• _Provided text_
The MAS combination model is an adaptive and flexible dynamic system composed of multiple agents. It is suitable for the modeling, optimization, and control of coal mines that are greatly affected by external dynamic geological conditions, the coexistence of black box/gray box models, high dependence on knowledge and experience, and relative lack of data accumulation and analysis. Based on this model, centralized, distributed, and hybrid control methods can be implemented, with distributed collaborative control overcoming the nonlinear problems between agents that cannot be described or solved by mathematical equations. The primary method of control between coal mine production equipment must be able to consider the various characteristics and random interference of the system.
Taking the production system of a fully mechanized mining face as an example, equipment groups with strong motion correlation (e.g., coal mining machine, hydraulic support, and scraper conveyor) work in coordination with auxiliary, weakly related equipment groups (e.g., transportation and ventilation equipment). The main feature of this system is the chain-locked relationship between the controlled objects, with relatively little loop control. To form a global optimal control strategy for equipment groups in accordance with the fully mechanized mining conditions, a three-level control architecture for single-group clusters and a distributed control architecture are established. The optimal operation trajectory planning and the cooperative control method, under the influence of multiple time-varying factors, are adopted to solve the optimal cooperative control problem of a complex mining system.

• _Source information_
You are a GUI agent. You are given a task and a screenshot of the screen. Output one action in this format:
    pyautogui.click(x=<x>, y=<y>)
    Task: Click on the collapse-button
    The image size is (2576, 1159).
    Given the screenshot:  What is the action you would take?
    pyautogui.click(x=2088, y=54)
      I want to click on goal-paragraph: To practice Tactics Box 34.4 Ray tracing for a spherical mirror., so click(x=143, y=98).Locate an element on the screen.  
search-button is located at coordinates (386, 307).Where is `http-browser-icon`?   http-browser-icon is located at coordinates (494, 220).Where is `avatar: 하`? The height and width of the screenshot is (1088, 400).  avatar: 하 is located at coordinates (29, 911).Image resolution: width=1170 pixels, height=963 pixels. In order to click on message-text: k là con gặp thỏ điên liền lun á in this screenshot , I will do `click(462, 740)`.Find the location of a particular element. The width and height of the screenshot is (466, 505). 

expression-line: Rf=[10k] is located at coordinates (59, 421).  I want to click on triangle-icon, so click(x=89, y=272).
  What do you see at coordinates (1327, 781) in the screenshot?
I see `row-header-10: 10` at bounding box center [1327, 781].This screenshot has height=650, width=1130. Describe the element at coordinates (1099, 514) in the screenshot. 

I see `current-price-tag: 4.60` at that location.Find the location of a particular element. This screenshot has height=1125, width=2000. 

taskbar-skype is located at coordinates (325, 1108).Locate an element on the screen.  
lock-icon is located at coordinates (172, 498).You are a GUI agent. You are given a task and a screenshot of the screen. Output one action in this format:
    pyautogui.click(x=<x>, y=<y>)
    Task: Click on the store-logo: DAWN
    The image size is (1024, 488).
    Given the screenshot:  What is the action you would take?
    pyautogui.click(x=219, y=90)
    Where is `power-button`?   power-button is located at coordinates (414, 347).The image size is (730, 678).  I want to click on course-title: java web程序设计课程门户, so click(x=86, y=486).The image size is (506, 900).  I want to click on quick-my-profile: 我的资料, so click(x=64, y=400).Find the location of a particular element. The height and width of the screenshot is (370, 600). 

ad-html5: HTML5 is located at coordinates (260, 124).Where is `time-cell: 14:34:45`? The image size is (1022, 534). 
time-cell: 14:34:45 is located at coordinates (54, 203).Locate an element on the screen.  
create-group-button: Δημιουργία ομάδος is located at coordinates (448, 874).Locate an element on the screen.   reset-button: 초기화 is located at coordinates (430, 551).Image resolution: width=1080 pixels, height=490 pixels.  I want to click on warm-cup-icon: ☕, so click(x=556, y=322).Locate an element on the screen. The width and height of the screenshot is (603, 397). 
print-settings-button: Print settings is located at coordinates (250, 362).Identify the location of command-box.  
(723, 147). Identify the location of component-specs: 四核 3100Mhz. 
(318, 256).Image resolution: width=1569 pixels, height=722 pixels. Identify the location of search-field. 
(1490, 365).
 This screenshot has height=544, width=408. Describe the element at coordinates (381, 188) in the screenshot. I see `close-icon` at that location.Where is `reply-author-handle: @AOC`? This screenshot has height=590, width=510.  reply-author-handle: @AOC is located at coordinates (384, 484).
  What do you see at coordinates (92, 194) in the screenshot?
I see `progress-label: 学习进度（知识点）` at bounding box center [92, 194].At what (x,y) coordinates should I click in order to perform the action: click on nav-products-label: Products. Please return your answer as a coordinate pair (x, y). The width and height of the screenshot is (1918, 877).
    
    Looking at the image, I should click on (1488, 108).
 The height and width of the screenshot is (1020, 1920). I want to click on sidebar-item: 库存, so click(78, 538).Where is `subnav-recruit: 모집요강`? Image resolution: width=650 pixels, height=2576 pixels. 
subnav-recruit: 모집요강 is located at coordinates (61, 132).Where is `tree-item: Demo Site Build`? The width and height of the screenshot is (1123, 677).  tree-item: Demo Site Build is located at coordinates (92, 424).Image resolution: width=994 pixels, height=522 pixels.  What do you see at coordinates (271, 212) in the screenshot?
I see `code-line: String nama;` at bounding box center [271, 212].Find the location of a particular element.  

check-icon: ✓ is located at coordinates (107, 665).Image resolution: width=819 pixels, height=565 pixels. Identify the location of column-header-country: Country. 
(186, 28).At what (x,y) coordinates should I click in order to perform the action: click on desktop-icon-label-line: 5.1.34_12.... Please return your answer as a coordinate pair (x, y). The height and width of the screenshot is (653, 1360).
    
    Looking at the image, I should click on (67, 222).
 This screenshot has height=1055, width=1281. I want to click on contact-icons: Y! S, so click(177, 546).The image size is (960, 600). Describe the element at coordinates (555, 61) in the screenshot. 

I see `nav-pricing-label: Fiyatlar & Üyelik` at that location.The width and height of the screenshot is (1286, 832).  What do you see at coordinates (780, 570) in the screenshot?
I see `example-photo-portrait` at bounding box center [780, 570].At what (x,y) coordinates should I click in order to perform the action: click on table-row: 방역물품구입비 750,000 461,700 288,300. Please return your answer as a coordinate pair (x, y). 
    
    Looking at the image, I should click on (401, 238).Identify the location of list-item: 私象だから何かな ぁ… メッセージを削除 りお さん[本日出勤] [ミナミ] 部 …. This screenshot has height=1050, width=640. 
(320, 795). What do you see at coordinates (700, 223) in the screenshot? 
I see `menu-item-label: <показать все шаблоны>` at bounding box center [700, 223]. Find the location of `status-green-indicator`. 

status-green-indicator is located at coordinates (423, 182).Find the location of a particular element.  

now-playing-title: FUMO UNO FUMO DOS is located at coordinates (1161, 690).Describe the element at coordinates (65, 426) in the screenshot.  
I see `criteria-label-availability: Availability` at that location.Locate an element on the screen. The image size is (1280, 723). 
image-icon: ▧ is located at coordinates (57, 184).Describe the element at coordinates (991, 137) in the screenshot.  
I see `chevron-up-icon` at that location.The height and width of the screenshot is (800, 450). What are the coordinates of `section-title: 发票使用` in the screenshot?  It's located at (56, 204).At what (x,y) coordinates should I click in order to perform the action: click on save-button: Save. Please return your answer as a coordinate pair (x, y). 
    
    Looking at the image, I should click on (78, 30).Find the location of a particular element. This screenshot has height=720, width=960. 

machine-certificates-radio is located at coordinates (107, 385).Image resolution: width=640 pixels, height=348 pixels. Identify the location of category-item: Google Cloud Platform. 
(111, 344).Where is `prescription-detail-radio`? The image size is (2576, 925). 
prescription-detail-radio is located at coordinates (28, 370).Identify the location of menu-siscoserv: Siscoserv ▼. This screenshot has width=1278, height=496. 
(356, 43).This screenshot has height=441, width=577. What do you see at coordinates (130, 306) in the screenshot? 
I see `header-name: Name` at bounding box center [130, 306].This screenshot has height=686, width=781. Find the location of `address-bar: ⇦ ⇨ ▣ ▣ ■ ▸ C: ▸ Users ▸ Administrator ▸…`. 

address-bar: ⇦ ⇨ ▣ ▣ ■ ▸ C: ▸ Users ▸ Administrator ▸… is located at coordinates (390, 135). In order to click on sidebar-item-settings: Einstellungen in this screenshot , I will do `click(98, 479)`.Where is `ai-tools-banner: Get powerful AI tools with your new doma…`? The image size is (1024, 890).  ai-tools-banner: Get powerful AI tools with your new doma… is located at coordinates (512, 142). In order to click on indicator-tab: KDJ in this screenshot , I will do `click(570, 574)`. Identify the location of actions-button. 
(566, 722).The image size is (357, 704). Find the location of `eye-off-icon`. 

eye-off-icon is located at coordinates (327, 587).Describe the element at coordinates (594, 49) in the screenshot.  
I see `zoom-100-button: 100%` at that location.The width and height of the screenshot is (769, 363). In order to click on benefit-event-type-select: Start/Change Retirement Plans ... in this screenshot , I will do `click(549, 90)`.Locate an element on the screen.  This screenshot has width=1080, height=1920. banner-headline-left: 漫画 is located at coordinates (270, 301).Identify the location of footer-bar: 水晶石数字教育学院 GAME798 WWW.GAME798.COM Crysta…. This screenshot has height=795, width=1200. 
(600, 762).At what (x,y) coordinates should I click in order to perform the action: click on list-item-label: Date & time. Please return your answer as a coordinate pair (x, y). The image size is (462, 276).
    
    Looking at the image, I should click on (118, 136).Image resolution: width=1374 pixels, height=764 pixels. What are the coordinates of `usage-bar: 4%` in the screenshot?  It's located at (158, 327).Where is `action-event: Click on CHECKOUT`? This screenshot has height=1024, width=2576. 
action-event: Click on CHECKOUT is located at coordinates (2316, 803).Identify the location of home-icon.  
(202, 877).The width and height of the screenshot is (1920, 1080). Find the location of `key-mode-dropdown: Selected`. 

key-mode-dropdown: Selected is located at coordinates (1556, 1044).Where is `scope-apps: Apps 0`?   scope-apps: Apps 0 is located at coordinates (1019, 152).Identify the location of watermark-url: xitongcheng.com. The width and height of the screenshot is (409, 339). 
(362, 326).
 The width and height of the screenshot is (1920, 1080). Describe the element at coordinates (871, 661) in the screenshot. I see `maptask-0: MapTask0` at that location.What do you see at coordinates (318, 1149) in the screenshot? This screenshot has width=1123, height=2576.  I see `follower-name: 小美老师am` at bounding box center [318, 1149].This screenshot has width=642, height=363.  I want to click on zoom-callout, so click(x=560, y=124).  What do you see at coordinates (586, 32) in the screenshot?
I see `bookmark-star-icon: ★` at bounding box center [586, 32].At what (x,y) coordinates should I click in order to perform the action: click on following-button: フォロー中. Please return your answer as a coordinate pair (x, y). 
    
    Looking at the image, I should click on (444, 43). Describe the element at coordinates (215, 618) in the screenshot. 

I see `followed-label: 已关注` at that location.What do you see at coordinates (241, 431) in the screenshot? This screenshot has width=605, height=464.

• _Exercise aim_
Reproduce the passage on multi-agent control of coal mine equipment in full, word for word.

• _Written response_
The MAS combination model is an adaptive and flexible dynamic system composed of multiple agents. It is suitable for the modeling, optimization, and control of coal mines that are greatly affected by external dynamic geological conditions, the coexistence of black box/gray box models, high dependence on knowledge and experience, and relative lack of data accumulation and analysis. Based on this model, centralized, distributed, and hybrid control methods can be implemented, with distributed collaborative control overcoming the nonlinear problems between agents that cannot be described or solved by mathematical equations. The primary method of control between coal mine production equipment must be able to consider the various characteristics and random interference of the system.
Taking the production system of a fully mechanized mining face as an example, equipment groups with strong motion correlation (e.g., coal mining machine, hydraulic support, and scraper conveyor) work in coordination with auxiliary, weakly related equipment groups (e.g., transportation and ventilation equipment). The main feature of this system is the chain-locked relationship between the controlled objects, with relatively little loop control. To form a global optimal control strategy for equipment groups in accordance with the fully mechanized mining conditions, a three-level control architecture for single-group clusters and a distributed control architecture are established. The optimal operation trajectory planning and the cooperative control method, under the influence of multiple time-varying factors, are adopted to solve the optimal cooperative control problem of a complex mining system.